Mrs Lewis takes me to the head teacher's office and knocks on the door. It surprises me that the head teacher stays behind this long after school, seeing as most teachers clear off pretty quickly. The door opens and the head teacher, Mr Brice seems shocked to see me there.
"Mrs Lewis, good afternoon. And Miss Prior," Before I can wonder over how he knows my name he continues, "I have seen your name on some of the art trophies." I breathe a sigh of relief now that I now Mr Brice knows I'm a good pupil. Maybe, just maybe I won't get expelled. "Take a seat." I go and sit at the chair on front of his desk and he goes to sit in his desk chair. He rests his elbows on the table and frowns at me. Mrs Lewis stands behind me, and I don't even bother to prove to myself that she has a 'bitterly disappointed' look on her face.
"Now, what happened?" I am about to start speaking, but Mrs Lewis cuts me off.
"I caught Miss Prior attacking Lauren Stokes after being told by Edward Smith after the game of football." Mr Brice raises his eyebrows and motions for me to speak.

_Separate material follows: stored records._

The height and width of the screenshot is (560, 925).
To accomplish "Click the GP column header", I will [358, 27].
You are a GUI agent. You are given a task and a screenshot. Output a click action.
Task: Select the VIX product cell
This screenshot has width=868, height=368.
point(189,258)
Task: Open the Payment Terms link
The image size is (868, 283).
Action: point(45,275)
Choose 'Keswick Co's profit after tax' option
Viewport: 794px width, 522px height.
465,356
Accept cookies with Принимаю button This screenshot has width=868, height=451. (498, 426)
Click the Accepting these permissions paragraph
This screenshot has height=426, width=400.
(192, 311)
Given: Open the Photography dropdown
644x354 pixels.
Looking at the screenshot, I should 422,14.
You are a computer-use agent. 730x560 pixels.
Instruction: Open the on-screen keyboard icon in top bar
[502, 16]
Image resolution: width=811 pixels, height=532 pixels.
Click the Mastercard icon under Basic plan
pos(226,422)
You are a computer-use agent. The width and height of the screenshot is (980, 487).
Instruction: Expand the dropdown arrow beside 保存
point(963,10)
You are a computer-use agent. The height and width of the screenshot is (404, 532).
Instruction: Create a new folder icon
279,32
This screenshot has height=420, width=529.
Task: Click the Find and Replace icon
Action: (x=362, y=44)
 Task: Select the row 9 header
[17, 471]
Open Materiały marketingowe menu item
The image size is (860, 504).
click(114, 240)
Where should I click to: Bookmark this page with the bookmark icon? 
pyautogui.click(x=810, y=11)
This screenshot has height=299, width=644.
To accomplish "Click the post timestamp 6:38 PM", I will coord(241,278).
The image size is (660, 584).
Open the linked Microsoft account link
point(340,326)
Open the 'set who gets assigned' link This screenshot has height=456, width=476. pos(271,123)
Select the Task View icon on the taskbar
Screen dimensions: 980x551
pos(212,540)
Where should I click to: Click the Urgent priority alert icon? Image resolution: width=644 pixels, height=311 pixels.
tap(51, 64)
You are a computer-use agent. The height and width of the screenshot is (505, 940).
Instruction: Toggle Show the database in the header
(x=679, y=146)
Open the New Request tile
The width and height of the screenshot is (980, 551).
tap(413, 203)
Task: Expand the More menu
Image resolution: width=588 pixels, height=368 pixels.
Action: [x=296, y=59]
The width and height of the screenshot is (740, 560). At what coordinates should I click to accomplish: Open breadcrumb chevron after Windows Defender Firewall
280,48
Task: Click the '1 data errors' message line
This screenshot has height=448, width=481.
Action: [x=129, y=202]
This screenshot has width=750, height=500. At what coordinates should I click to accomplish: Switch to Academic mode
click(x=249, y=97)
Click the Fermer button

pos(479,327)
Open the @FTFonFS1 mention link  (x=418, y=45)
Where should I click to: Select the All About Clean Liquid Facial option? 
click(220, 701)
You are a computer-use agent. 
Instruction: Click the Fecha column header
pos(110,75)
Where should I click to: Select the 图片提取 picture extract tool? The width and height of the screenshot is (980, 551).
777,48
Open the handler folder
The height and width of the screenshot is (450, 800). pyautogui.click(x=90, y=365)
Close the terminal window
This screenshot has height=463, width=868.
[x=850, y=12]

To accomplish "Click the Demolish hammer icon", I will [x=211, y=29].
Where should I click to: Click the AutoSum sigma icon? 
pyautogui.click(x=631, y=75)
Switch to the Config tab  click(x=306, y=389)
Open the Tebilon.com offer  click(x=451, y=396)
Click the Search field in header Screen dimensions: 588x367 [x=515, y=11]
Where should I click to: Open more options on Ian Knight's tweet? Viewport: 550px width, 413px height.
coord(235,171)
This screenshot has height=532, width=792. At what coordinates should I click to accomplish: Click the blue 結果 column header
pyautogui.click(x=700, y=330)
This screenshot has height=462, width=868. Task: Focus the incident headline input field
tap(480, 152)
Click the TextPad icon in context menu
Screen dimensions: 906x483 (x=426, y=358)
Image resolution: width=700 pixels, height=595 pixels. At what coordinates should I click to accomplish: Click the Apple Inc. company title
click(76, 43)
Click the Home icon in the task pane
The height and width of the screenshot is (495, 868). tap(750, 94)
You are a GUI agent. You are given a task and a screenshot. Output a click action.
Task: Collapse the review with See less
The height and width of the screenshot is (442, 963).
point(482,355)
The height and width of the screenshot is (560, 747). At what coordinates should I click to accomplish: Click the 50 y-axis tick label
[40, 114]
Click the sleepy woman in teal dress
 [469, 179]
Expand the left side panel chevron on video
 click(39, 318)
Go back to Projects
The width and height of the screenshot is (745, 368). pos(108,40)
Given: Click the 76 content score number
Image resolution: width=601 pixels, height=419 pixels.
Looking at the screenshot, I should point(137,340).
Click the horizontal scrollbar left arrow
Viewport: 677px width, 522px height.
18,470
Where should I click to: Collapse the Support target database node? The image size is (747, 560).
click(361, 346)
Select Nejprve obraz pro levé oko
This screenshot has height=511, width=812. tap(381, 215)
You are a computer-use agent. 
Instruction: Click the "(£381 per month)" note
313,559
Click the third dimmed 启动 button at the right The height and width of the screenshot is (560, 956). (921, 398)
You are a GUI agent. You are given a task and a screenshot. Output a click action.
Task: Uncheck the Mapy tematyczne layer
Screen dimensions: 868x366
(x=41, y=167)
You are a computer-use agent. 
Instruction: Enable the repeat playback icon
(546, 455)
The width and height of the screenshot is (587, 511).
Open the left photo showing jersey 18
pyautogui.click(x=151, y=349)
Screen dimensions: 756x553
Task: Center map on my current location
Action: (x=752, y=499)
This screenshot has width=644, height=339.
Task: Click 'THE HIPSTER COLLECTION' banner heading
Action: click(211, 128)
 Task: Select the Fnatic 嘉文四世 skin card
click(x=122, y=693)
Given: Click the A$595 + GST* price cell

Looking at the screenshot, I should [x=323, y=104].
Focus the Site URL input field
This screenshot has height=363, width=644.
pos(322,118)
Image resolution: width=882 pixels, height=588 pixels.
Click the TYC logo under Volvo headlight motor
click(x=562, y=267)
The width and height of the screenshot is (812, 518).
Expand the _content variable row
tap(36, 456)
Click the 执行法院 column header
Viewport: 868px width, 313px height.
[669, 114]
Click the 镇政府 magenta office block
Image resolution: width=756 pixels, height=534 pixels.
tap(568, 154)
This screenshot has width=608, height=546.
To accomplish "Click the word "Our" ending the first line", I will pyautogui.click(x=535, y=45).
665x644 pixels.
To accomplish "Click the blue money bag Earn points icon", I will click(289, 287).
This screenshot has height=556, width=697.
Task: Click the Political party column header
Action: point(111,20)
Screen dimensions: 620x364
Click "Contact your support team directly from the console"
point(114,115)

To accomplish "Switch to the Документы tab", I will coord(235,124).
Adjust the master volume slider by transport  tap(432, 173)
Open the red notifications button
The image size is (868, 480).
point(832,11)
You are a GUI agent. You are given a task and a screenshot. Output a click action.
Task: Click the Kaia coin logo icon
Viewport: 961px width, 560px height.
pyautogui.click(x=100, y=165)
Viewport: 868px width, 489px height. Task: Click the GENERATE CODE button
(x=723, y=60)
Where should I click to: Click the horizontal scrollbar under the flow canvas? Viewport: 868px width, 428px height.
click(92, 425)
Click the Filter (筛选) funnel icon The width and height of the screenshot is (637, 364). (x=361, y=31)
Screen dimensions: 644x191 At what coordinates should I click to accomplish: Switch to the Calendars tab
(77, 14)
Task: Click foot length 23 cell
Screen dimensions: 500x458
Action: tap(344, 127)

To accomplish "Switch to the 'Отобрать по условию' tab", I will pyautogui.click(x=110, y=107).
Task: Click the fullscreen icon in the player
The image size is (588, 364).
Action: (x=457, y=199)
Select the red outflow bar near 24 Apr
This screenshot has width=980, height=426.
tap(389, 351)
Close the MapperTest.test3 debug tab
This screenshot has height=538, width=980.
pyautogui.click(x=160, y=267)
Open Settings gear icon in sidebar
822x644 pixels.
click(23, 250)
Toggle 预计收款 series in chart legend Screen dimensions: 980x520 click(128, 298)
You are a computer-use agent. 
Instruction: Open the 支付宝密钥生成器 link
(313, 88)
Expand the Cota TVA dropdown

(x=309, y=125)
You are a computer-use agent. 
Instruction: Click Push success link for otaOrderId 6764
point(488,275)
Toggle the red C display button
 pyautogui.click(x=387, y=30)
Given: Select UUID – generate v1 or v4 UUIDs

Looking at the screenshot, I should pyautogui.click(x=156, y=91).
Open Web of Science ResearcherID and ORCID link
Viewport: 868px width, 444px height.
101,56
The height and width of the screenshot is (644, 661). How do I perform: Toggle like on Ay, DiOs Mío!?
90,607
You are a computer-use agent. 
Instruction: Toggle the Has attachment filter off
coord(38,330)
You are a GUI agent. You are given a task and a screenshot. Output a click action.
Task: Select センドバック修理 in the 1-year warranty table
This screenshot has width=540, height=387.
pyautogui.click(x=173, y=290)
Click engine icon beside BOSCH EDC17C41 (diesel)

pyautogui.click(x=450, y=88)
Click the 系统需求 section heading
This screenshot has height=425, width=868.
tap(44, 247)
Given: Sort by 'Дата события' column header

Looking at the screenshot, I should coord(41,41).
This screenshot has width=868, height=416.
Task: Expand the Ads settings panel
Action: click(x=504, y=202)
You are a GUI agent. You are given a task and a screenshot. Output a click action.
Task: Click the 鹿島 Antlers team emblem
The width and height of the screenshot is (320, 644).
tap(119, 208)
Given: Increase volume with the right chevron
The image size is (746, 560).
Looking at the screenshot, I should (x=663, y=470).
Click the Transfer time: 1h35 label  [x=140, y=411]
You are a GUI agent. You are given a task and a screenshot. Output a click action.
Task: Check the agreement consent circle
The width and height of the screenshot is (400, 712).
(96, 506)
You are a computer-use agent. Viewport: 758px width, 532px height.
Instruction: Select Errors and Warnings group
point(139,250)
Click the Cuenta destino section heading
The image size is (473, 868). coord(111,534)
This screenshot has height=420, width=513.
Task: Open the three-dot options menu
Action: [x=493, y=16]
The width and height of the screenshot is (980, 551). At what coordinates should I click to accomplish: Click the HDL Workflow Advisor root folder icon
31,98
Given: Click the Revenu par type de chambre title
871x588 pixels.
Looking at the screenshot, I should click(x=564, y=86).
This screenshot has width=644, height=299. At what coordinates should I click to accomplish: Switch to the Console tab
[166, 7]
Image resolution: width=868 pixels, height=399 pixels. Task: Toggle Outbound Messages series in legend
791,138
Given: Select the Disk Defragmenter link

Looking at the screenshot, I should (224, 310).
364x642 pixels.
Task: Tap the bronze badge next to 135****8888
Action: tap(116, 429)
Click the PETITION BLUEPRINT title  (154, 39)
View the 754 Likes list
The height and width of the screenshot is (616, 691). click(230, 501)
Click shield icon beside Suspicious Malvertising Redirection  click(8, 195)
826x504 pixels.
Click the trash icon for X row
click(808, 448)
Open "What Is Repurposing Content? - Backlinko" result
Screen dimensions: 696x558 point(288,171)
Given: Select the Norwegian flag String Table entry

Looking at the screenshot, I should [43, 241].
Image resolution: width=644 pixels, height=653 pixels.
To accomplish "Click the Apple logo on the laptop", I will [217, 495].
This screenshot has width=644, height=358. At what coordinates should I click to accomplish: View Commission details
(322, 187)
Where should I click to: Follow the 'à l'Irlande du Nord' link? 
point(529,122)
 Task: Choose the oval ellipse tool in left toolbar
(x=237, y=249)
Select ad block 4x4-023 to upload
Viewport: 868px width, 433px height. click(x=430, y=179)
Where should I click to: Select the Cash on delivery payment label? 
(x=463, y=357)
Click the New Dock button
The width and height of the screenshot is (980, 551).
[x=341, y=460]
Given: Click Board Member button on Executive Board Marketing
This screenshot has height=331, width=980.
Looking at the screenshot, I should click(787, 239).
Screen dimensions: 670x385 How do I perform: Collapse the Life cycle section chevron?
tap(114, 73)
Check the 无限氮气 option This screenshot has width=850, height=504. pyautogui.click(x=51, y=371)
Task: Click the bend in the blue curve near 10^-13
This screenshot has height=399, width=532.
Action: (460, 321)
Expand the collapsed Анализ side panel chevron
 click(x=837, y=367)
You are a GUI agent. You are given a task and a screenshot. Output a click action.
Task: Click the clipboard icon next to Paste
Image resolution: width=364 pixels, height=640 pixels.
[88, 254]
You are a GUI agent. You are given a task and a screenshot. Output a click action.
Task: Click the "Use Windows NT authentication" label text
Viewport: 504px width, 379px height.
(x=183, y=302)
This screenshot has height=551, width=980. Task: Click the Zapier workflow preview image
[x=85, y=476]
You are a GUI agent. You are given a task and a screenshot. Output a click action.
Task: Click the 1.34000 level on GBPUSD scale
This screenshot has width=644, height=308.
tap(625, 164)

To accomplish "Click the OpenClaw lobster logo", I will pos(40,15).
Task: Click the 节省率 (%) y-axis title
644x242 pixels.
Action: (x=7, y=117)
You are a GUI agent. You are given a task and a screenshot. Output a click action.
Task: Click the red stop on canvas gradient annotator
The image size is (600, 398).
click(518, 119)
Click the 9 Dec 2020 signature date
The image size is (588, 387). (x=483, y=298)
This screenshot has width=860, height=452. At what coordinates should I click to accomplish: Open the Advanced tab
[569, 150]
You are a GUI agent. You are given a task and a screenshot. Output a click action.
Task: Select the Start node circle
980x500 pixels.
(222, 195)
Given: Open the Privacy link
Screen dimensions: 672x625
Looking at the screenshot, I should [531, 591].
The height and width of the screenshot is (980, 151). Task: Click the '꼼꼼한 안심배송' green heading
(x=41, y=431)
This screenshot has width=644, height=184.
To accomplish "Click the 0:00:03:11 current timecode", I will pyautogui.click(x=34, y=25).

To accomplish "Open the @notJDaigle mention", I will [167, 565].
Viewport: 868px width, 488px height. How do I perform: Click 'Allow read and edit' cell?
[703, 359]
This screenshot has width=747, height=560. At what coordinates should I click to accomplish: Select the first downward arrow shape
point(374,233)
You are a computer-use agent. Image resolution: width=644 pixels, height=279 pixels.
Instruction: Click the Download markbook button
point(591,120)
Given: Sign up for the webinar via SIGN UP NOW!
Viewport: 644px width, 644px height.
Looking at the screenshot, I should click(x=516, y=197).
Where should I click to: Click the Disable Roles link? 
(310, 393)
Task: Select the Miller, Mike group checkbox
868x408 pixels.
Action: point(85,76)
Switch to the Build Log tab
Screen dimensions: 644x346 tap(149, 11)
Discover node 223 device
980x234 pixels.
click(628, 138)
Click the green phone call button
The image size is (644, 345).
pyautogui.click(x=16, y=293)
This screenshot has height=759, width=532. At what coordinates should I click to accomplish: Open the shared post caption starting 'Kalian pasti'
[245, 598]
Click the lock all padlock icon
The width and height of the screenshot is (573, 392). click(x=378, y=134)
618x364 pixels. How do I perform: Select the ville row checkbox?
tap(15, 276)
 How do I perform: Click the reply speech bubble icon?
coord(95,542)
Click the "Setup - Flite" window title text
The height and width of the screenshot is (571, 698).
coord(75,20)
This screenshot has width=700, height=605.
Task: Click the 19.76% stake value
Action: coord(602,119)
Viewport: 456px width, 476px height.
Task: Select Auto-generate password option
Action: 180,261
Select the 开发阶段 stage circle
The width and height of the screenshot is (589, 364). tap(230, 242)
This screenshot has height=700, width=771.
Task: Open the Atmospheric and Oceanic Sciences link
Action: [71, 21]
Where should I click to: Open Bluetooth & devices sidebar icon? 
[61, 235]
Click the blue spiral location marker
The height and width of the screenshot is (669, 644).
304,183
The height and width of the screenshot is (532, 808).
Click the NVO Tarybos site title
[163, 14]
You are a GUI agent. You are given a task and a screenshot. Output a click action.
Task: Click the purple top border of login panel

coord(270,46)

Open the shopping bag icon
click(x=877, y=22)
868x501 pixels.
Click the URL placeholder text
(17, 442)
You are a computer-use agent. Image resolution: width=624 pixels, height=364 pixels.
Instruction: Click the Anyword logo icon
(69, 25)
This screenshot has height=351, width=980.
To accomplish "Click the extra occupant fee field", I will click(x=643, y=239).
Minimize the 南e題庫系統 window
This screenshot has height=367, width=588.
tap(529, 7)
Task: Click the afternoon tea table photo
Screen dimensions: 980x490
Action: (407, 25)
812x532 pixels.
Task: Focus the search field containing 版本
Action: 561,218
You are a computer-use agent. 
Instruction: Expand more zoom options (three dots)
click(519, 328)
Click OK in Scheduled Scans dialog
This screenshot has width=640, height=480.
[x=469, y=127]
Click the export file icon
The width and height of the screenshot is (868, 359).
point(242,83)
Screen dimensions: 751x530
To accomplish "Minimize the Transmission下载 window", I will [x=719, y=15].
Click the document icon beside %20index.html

I take it I am meant to recount what happened so I set off. "After the match I was congratulating the players…" No need to say who, and how. I am still shocked at myself that I did what I did, but I am so overly happy that he responded with just as much enthusiasm. "And Lauren started talking to me, taunting me about my best friend Al, who recently moved away. She said some really horrible things, and I guess I just got really overprotective and hit her." I hang my head in shame, not knowing how he will react. I have never been in trouble with the head teacher before and I don't know whether to expect a fair punishment or not. I hope it's the prior.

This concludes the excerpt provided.